## Sağlanan metin
========================
Halk dili ile “Jetonları köşeliymiş”.
Avrupa Birliğinin bir ordusu yok.
AB üyesi ülkelerin kendilerine ait orduları var ama yüzyıllar öncesinde Kudüs’ü almak veya Osmanlı Devletine saldırmak için oluşturdukları Haçlı Orduları benzeri ortak bir orduları yok.
NATO ile işbirliği yapmak istiyorlar ama Kıbrıs Rum tarafının olumsuz tutumu nedeni ile bu işbirliği bir türlü gerçekleşemiyor.
NATO ile AB arasında kurulması istenen işbirliğinin başlatılabilmesinin önündeki tek engel Kıbrıs.
Bu nedenle de konu bu günlerde Avrupa Parlamentosuna tartışılıyor.
Avrupa Parlamentosu’nun, Ortak Savunma ve Dış Politika konusunda hazırladığı “uzlaştırıcı rapor taslağında”, AB ile NATO arasında daha yakın bir işbirliğinin oluşması için Kıbrıs sorununun çözülmesi gerektiği yer alıyor.
AP Dışişleri Komitesi, yaptığı çalışma sonrasında Kıbrıs sorununun çözülmesi için Avrupa Birliği’nin nüfuzunu kullanması çağrısında bulunma kararı alarak, özellikle bir silahlı çatışma krizinde NATO ile AB’nin tam bir işbirliği yapabilmesi için Türkiye’nin “Avrupa Savunma Örgütü”ne gözlemci statüsünde katılması düşüncesinde.
Türkiye’nin “Avrupa Savunma Örgütü”ne katılımına engel çıkaran, her konuda olduğu gibi Kıbrıs Rum Yönetimi.
Benzeri sorunlar AB-Türkiye müzakerelerinde ve Sivil Havacılıkta da yaşanmakta.
Türkiye ile Kıbrıs Cumhuriyeti hava trafik kontrol kuleleri arasındaki iletişim eksikliği ve Kıbrıs Rum tarafının Ercan Havaalanın yok farz etmesi Doğu Akdeniz bölgesinde hava trafiğini ciddi anlamda tehlikeye sokuyor.
AB buna bir çözüm arıyor ama her seferinde de Kıbrıs Rum Yönetiminin olumsuz direnci ve engellemeleri ile karşılaşıyor.
Bu konudan iyice rahatsız olan Belçika ve İngiltere yeni bir hazırlığa başladı.
Brüksel ile Londra, “Ercan Havalimanı’nın düzeyinin yükseltilmesi ve Lefkoşa ile Ankara hava dolaşım kontrol kuleleri arasındaki herhangi bir operasyonel çözüme dahil edilmesi çalışmasını bir müddettir kapalı kapılar ardında yürütüyorlar.
Gelecek hafta 19 Nisan Salı günü Türkiye’yle yapılacak olan Katılım Konseyi çalışmalarında, AB “Ortak Tutum” belgesi nihai metni içinde “operasyonel çözümün yer alması için her iki ülke yoğun bir çaba harcıyor.
========================
## Kaydedilen bilgiler
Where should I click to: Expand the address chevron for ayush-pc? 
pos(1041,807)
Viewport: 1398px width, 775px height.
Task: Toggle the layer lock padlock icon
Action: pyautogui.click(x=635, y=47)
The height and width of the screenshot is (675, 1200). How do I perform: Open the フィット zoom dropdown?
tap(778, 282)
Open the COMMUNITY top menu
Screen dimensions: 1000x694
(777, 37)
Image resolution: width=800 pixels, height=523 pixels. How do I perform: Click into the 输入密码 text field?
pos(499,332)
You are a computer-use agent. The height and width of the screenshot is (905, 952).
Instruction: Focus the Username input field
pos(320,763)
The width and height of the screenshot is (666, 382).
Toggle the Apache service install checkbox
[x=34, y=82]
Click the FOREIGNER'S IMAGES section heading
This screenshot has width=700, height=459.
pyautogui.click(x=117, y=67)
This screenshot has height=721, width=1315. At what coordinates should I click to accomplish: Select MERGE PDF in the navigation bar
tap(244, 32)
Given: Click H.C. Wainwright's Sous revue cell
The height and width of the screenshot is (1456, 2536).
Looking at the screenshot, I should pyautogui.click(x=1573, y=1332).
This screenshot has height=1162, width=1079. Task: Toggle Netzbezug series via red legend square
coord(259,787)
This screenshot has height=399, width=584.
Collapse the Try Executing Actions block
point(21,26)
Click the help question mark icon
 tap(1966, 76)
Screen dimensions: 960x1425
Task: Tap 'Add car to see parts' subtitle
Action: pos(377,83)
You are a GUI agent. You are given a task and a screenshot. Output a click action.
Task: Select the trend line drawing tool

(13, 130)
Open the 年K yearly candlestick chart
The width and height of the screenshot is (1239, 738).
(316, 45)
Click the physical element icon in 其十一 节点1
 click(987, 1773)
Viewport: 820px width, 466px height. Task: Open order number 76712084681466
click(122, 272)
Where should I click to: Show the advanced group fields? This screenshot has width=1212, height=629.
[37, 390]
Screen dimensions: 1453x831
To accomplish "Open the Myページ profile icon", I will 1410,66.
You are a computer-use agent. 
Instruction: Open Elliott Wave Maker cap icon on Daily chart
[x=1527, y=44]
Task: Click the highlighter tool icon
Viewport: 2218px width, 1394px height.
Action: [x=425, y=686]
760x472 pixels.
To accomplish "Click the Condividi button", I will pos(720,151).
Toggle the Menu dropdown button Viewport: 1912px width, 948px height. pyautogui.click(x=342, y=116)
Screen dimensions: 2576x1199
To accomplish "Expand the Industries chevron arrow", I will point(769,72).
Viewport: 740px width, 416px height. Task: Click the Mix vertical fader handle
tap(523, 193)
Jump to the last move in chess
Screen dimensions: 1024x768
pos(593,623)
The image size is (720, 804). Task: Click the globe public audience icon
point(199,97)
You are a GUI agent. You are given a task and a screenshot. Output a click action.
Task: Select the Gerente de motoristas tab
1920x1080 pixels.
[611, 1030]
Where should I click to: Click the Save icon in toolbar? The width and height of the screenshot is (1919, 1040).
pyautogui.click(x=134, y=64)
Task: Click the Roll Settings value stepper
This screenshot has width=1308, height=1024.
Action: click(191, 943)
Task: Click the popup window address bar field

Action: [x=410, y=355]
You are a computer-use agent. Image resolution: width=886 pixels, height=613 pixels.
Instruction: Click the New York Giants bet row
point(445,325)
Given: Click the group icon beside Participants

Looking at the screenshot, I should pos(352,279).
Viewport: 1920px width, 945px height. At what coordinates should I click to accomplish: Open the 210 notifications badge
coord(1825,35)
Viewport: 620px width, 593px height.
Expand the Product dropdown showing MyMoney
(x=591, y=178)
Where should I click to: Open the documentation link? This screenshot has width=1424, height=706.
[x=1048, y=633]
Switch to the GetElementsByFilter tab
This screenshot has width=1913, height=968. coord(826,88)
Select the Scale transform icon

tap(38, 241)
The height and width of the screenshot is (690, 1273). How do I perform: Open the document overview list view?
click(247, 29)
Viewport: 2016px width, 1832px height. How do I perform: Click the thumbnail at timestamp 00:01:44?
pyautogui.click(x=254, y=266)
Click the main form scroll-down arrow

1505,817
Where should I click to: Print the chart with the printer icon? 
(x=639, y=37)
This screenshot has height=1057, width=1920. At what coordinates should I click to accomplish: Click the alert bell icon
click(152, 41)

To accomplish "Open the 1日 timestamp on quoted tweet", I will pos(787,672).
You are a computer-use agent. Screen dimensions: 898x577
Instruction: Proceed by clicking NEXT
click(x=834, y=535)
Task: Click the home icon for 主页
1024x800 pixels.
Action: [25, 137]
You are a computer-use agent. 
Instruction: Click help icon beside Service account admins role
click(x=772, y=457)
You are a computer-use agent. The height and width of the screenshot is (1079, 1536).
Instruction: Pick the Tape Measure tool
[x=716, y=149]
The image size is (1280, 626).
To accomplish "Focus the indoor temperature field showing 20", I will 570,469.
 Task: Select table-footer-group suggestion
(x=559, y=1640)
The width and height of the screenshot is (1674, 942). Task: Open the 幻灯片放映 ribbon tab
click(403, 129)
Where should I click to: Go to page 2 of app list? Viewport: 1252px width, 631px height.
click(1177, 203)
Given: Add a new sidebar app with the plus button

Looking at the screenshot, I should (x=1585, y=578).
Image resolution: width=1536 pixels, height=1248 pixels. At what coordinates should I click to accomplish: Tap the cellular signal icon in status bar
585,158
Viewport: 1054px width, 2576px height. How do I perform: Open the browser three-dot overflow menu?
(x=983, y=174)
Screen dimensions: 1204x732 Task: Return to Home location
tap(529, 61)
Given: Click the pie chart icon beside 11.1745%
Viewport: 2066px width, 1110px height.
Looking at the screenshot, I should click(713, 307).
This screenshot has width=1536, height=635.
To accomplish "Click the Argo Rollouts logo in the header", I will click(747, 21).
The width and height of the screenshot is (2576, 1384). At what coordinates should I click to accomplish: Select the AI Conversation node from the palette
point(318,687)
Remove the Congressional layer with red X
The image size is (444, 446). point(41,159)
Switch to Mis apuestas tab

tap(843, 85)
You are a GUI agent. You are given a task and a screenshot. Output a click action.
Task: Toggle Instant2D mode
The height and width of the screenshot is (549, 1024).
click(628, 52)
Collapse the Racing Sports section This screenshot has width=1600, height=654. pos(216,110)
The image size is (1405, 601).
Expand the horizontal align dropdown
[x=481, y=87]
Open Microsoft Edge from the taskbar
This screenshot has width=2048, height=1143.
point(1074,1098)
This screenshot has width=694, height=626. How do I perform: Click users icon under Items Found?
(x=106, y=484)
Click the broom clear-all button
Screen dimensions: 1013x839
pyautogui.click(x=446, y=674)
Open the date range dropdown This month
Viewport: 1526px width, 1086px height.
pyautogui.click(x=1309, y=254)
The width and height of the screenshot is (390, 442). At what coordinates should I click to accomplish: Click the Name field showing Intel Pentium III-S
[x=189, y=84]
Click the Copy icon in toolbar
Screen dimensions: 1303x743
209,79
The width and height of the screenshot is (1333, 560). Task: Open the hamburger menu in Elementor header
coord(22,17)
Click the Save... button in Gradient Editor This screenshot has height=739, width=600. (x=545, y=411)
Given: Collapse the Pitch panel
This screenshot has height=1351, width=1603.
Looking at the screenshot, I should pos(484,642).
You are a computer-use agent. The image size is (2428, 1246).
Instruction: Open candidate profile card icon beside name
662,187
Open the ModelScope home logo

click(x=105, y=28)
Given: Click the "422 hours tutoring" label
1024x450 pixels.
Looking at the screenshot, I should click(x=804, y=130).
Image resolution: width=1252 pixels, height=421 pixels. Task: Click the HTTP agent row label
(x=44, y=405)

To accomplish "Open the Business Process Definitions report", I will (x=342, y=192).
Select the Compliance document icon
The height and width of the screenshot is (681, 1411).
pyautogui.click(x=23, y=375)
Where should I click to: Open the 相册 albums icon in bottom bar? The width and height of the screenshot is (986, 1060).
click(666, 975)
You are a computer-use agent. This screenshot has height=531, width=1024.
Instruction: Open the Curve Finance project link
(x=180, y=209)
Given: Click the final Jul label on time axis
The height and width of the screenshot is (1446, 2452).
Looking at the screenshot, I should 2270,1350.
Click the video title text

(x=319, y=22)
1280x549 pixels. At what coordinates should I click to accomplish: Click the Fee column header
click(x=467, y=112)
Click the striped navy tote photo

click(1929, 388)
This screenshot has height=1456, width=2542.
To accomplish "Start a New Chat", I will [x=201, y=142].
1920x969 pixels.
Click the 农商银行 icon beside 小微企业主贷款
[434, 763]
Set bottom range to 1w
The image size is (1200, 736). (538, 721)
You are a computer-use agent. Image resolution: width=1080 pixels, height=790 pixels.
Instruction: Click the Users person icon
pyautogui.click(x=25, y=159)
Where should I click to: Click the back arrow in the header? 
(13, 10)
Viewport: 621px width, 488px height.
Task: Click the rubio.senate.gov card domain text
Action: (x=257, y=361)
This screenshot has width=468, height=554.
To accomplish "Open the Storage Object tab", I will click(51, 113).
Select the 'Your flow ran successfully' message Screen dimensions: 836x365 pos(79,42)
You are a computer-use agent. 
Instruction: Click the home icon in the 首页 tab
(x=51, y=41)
========================
## Verilen alıştırma
Sağlanan metinden "AB buna bir" ifadesini içeren sözcüklerle başlayıp "bir hazırlığa başladı." ile biten bölümü yeniden yaz. Bu bölümde "İngiltere" yerine "Birleşik Krallık" koy.

## Sonuç
AB buna bir çözüm arıyor ama her seferinde de Kıbrıs Rum Yönetiminin olumsuz direnci ve engellemeleri ile karşılaşıyor.
Bu konudan iyice rahatsız olan Belçika ve Birleşik Krallık yeni bir hazırlığa başladı.